## WORK INSTRUCTIONS
Only the lines below from the one containing "Resellers (327, 2276)" to the one containing "Wall Tiles (266, 109)" should be repeated, both included and unchanged.

(Stored data)
====

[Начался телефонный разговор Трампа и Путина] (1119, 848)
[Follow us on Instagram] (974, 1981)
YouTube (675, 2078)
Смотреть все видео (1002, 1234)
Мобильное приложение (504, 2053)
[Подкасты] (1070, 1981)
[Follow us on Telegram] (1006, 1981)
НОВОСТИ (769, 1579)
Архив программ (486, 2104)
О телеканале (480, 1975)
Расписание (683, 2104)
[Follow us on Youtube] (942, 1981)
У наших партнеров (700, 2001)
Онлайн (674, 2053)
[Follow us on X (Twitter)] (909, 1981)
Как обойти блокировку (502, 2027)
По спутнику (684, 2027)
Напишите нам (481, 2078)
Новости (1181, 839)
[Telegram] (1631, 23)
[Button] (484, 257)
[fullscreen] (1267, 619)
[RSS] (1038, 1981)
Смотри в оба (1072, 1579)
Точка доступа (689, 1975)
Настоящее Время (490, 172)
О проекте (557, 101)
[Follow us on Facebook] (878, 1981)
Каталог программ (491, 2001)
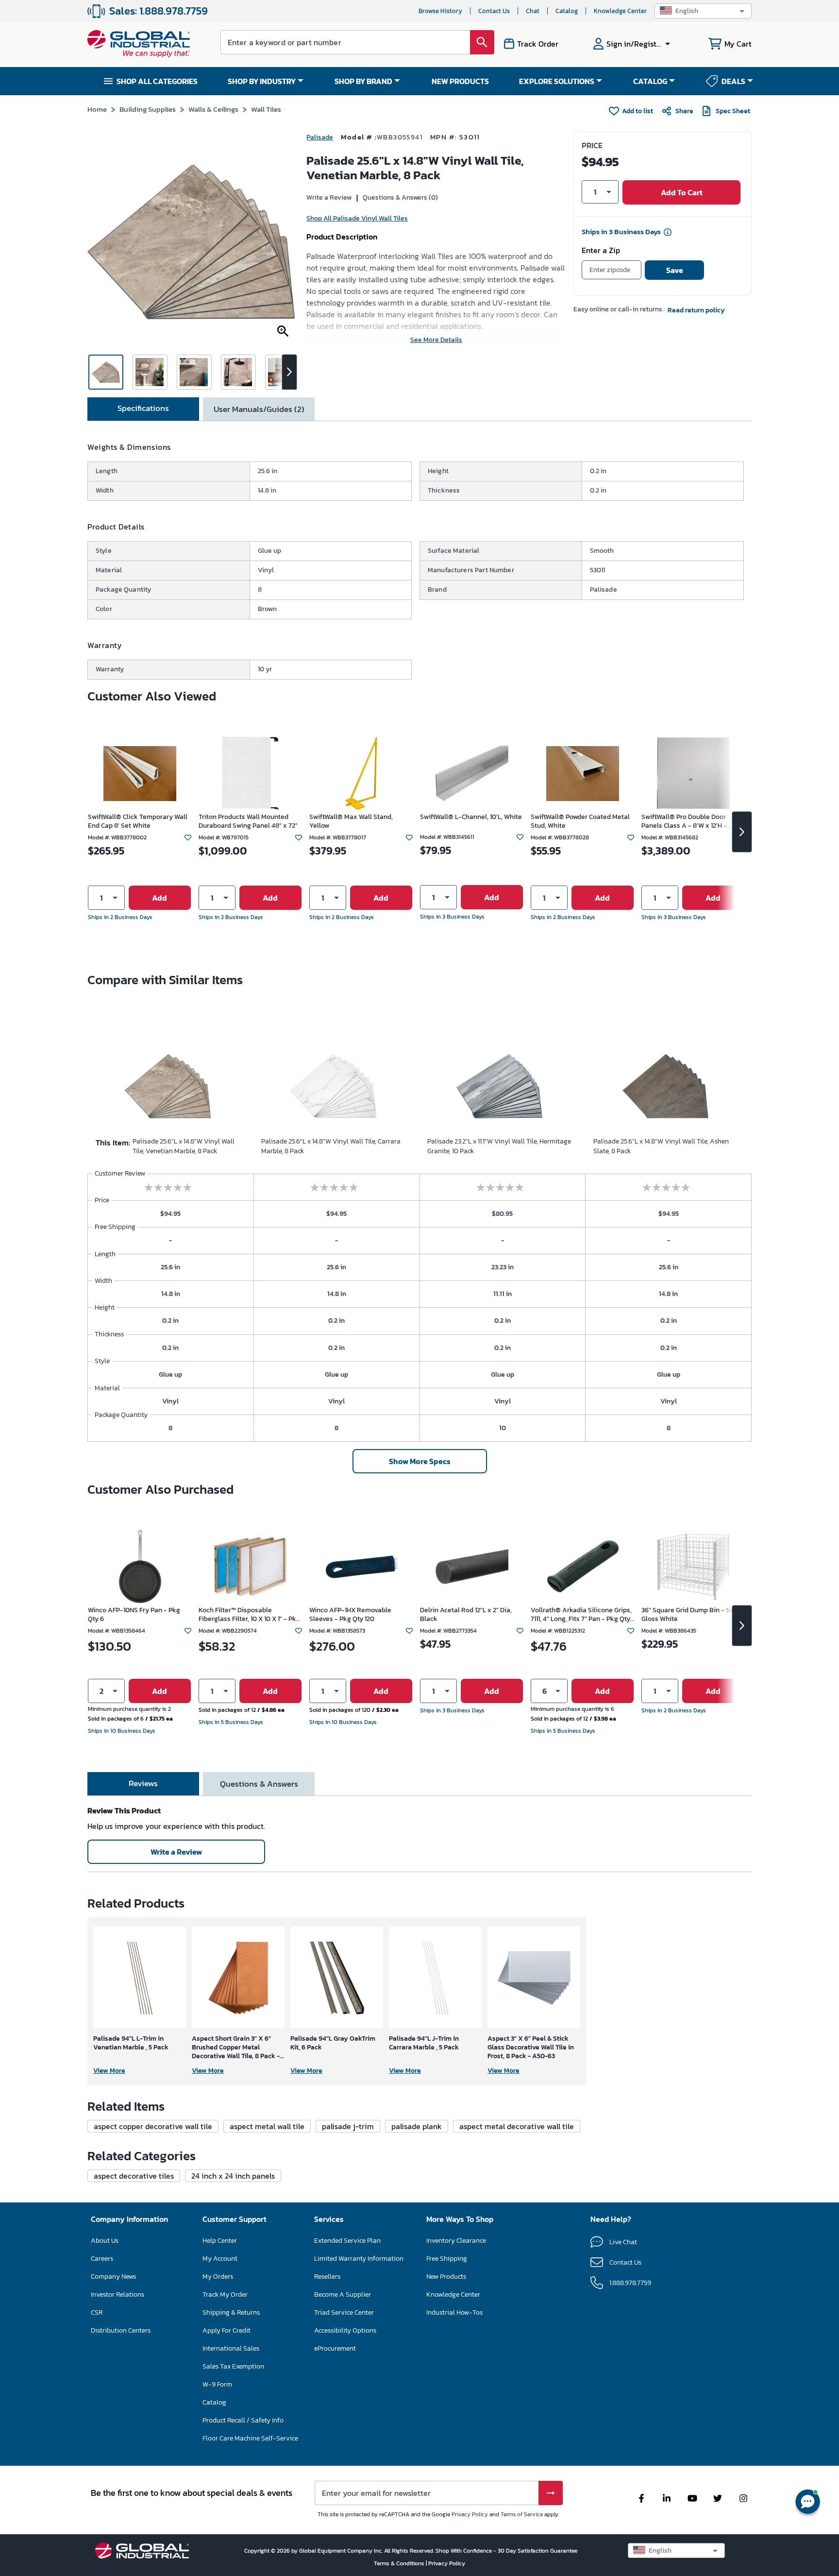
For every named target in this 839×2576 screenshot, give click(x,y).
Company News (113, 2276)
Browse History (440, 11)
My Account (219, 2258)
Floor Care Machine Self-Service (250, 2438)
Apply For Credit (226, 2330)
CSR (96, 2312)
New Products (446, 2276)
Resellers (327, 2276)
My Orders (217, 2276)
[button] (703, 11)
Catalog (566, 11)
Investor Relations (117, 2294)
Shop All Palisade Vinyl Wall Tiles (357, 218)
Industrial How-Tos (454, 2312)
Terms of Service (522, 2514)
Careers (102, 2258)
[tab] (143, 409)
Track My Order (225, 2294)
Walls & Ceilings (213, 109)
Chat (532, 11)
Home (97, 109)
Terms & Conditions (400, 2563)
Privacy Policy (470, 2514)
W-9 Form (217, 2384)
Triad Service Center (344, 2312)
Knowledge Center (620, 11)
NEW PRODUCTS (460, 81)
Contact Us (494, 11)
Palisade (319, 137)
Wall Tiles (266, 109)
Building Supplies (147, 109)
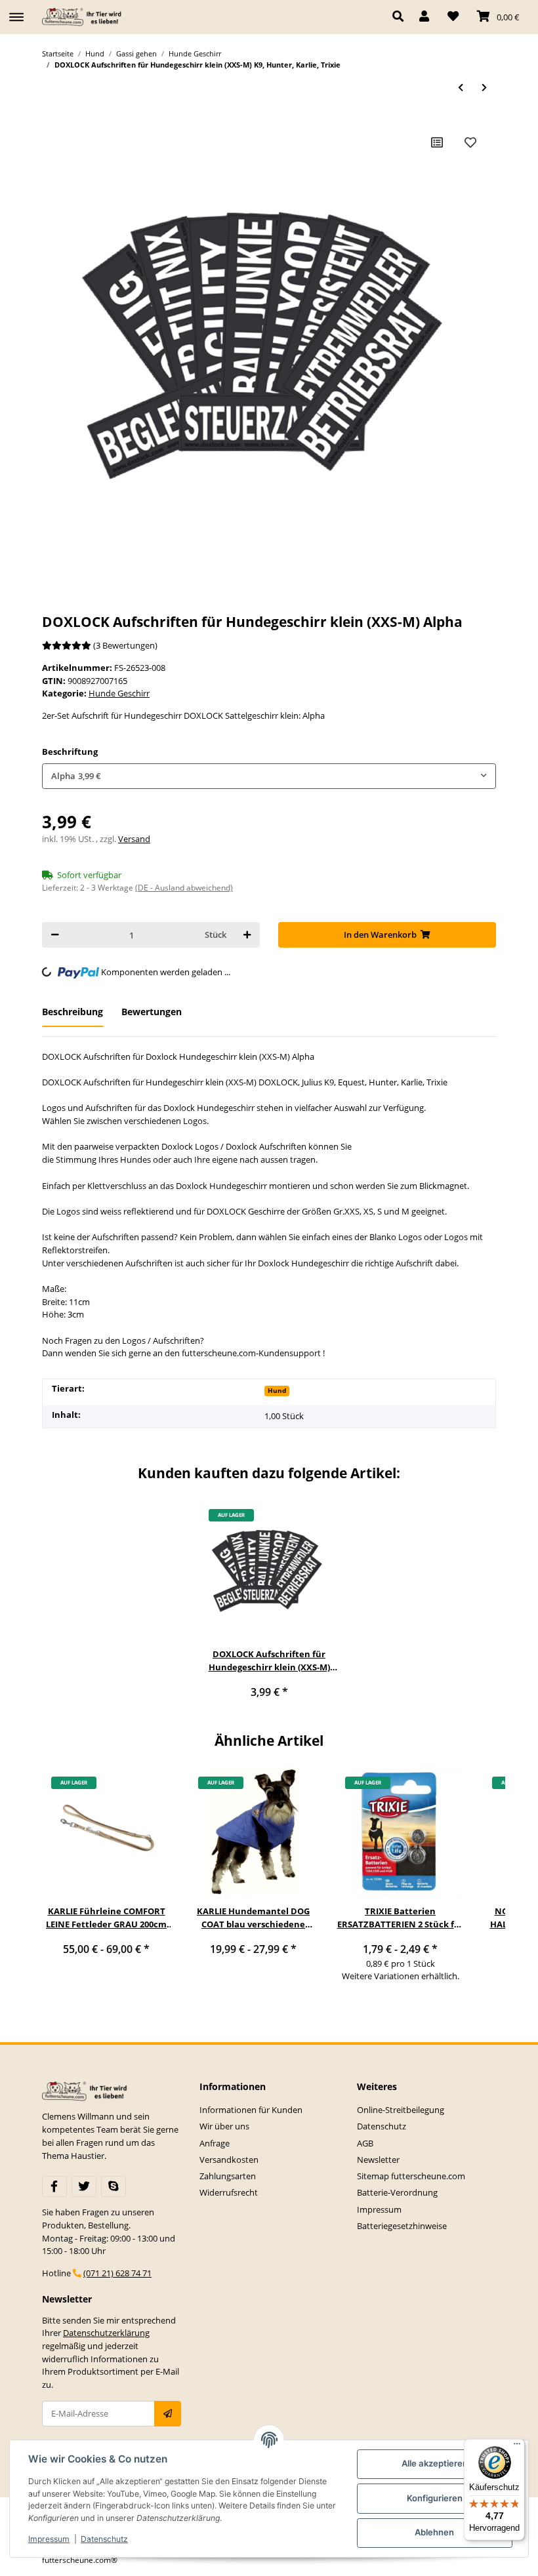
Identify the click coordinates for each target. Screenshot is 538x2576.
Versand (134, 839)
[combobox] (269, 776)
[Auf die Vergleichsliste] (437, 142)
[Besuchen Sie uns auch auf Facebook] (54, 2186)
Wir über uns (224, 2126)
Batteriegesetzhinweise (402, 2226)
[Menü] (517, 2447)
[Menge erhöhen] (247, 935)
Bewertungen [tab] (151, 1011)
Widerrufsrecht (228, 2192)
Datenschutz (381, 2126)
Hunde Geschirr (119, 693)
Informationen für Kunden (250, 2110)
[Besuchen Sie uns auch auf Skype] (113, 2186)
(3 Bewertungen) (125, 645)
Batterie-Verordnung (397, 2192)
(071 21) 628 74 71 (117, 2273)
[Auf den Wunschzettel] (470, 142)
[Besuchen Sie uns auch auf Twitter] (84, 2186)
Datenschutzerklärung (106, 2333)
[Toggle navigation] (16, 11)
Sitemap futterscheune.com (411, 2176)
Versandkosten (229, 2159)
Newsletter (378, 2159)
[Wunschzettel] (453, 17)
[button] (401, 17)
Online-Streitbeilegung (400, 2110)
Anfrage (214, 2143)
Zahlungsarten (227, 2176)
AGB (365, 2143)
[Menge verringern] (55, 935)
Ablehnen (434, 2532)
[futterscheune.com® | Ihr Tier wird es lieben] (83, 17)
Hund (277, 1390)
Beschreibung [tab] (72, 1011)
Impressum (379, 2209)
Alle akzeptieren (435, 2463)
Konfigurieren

====

## WRITTEN SOLUTION
Resellers (327, 2276)
My Orders (217, 2276)
[button] (703, 11)
Catalog (566, 11)
Investor Relations (117, 2294)
Shop All Palisade Vinyl Wall Tiles (357, 218)
Industrial How-Tos (454, 2312)
Terms of Service (522, 2514)
Careers (102, 2258)
[tab] (143, 409)
Track My Order (225, 2294)
Walls & Ceilings (213, 109)
Chat (532, 11)
Home (97, 109)
Terms & Conditions (400, 2563)
Privacy Policy (470, 2514)
W-9 Form (217, 2384)
Triad Service Center (344, 2312)
Knowledge Center (620, 11)
NEW PRODUCTS (460, 81)
Contact Us (494, 11)
Palisade (319, 137)
Wall Tiles (266, 109)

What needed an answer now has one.